Texto de lectura:

******

Claudio Ferrufino-Coqueugniot
Soñaba, subiendo por la desembocadura del Dniester, con la antigua fortaleza de Akkerman. Esto después de una breve incursión a la boca del Danubio. Luego retornaría. Braila, la sombra de Istrati que se ha pospuesto sin fecha. Las ánimas de los haiduks tendrán que permanecer entre los juncos, mimetizadas con las aves del agua, por un período más, que puede ser de toda la vida como de pasado mañana. Kyra Kyralina y la música. Piedras de los muros enfrente del río de aquella Besarabia que se me hace esquiva, de los pasos de los Cárpatos vírgenes de mi rastro. Imaginaba descendiendo por la senda de bosque hasta las torres de Uzhhorod. De allí me decía ¿cómo se llamaba ella? que la población era en su mayoría criminal, contrabandista, que de su boda cargaron con el marido a la cárcel y que desde entonces apenas silueta maligna era andando por la casa. Cerca estuve, hice una desviación necesaria en búsqueda de mis autores serbios, de icónicos flujos de agua grabados en la memoria de lo nunca visto. Uno a uno, poco a poco, he ido destapando sus misterios.
De pronto,
en la encrucijada de Bulgaria me dicen que debo partir. Ilusión de caminos de
tierra, mi aproximación a Troya, saltar de Adrinópolis a Estambul. Coros de
mujeres búlgaras, inmensas catedrales, cuchillos curvos de esencia otomana. Ni
de Varna he de ver el océano interior oscuro. Conocí a los poetas búlgaros
gracias a mi colección filatélica, los ancianos, los que venían de la
insurrección europea de 1848, la que cambiaría el mundo. Los más nuevos,
sacrificados en el ansia nazi de poder, muertos tan jóvenes que no pudieron
escribir sus mejores versos, se los privaron, quitaron, asesinaron. ¿Dónde esas
letras? “¿Dónde los hombres?”, cantaba Agua Viva con poesía española hace
décadas ya. Dónde los hombres, dónde los caídos; andan por encima del líquido de
los meandros fabulosos de Bosnia, como Cristos metafísicos; los contemplo del
bus y creo que son libélulas pero aseguran luciérnagas. Tal vez porque anochece
y van perfilándose las calles mutiladas de Travnik, las tumbas blancas. No hay
música de gitanos, a los judíos los durmieron por los caminos de ayer,
rompiéndoles los violines en la cabeza, arrojando los sutiles clarinetes al
arbitrio de la intemperie. Comienza a atardecer en Aurora. Herrumbre que asoma
del calor. Musgos de la memoria, musgos de tu cuerpo acostado en Molle Molle mientras
recitabas poemas de Char. Cabellos y corazones verdes de mujeres adoradas.

******

Datos mostrados:
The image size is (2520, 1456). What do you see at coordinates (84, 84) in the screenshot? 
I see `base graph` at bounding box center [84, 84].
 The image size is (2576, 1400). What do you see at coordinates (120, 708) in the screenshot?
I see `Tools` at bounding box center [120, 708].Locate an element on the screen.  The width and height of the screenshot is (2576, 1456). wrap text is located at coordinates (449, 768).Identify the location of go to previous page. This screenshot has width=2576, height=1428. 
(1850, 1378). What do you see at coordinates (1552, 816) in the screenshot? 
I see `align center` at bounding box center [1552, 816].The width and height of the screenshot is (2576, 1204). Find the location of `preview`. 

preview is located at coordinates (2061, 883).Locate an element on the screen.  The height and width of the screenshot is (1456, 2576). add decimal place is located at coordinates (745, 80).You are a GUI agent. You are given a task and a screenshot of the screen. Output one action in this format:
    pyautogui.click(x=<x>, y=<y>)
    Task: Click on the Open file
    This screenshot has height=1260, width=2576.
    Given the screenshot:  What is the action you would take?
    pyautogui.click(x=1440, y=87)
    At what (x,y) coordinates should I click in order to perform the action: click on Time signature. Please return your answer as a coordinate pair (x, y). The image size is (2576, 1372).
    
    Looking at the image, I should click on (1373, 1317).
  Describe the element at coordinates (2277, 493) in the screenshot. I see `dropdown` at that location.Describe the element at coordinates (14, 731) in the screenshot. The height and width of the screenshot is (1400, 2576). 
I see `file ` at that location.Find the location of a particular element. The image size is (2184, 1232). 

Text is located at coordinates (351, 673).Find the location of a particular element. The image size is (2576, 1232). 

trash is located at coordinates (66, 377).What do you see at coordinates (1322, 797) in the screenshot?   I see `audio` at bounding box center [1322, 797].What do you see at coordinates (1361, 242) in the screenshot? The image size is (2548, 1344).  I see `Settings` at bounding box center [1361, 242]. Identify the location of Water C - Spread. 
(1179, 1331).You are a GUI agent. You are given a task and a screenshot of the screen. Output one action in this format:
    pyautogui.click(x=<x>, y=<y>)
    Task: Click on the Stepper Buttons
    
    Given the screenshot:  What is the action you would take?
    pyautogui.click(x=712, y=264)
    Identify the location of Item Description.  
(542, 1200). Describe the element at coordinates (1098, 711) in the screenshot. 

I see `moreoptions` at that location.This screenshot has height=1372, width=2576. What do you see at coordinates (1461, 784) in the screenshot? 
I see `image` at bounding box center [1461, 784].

******

Objetivo del ejercicio:
Enumere todos los nombres propios de lugares que aparecen en el párrafo del texto de lectura que empieza con "Soñaba, subiendo por la desembocadura del Dniester". Incluya ríos, fortalezas, ciudades, regiones y montañas.

Resultado de la tarea:
Dniester, Akkerman, Danubio, Braila, Besarabia, Cárpatos, Uzhhorod